Ronin Campaign 2 - Capture

This is the second game in our Ronin mini-campaign. You can read about the first here.

The abbot's body had been crucified and left in a wasteland for the birds to peck at as a warning to the monastery. Naturally the monks wanted to recover the body and give it the appropriate funeral rites. The samurai boss was determined to make sure this did not happen.

Both forces entered from opposite edges of the battlefield. The objective was in the centre: a newly painted vignette of the crucifixion of Torii Suneemon which I declared was actually the abbot from the previous battle.

I had a force led by a rank 3 samurai, supported by a rank 2 ashigaru-gashira and three rank 1 ashigaru. Steve had a rank 4 monk, a rank 3 monk and two rank 1 temple attendants, I think. I never actually checked or read his roster and am basing this on what I remember of the game.
Both sides charged towards the crucified body. Part-way there the ashigaru with teppo and ashigaru with bow paused to shoot but with little effect. The ashigaru-gashira and the ashigaru with yari engaged a monk as quickly as they could but neither side could gain an advantage. In the meantime, my samurai cut down a temple attendant.
My ashigaru were split up by the arrival of another monk to aid the first one. The two monks were able to kill both ashigaru in short order while the samurai cut down the other temple attendant. My archer was performing very poorly, but the ashigaru with the teppo fired and was able to cut down the junior monk right after the monk had killed the ashigaru-gashira.

This works because of the turn sequence and is something to exploit. It appears to be intentional in the rules. Steve had used this and the line of sight rules to prevent me from shooting everything at his boss monk. I repaid him by rolling well with my shooting. It all evens out in the end!
With one monk and two temple attendants dead, Steve's senior monk sought the shelter of his dead abbot's gaze and the samurai with two of his ashigaru ganged up on him. The end result was hardly in doubt and the monk died on the final turn of the game. Victory was mine once more, and the monk's force was severely reduced for the final battle, although I seem to be going through ashigaru like nobody's business.

Steve told me that he had thought he might be able to defend enough in the final melee to outlast the turn countdown. Sadly that did not work for him. He also hoped that by being in contact with the objective he might gain the victory if I forgot to contest it by placing one of my own warriors in contact with it. This too did not work for him because I realised what he was up to. Still, it was another good fun game. These rules are simple to play but with sufficient decision-making to keep things interesting. I particularly like the combat pool where you have to decide how many dice to allocate to attacking and defending for each melee.

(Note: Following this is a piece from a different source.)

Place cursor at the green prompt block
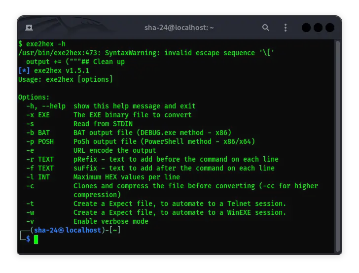This screenshot has width=359, height=273. pos(36,239)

  1. I've just bought the rules, so it's useful for me to see how they play. While I was reading through I was starting to think that they could easily be adapted to other settings, eg The Musketeers era.

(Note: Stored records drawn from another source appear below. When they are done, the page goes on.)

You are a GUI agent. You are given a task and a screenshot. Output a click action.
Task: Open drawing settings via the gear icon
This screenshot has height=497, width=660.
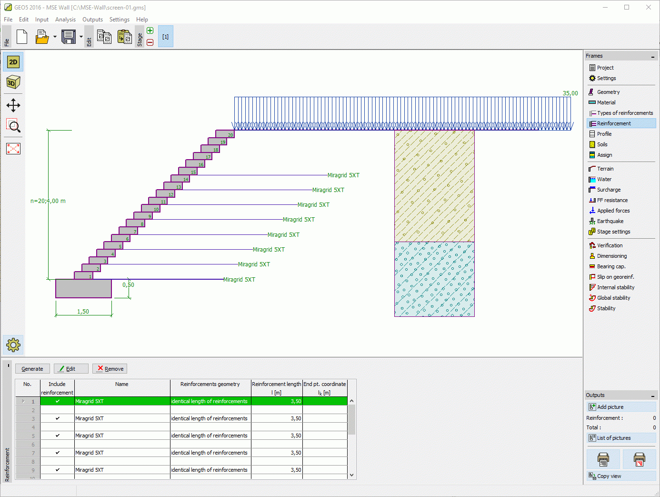pyautogui.click(x=13, y=345)
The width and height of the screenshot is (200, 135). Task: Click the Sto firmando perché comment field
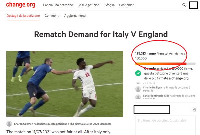pyautogui.click(x=165, y=125)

    1. Yes, I think they could be adapted to something like the Three Musketeers with a bit of thought. Some of the skills will translate directly. Others will need adapting or replacing. Missile fire may be an area that requires some thought if you do go that route. We have had one game where missile fire was decisive, but it seems to be more of a threat than anything else in most games. You just fire as many arrows as you can and hope for the best!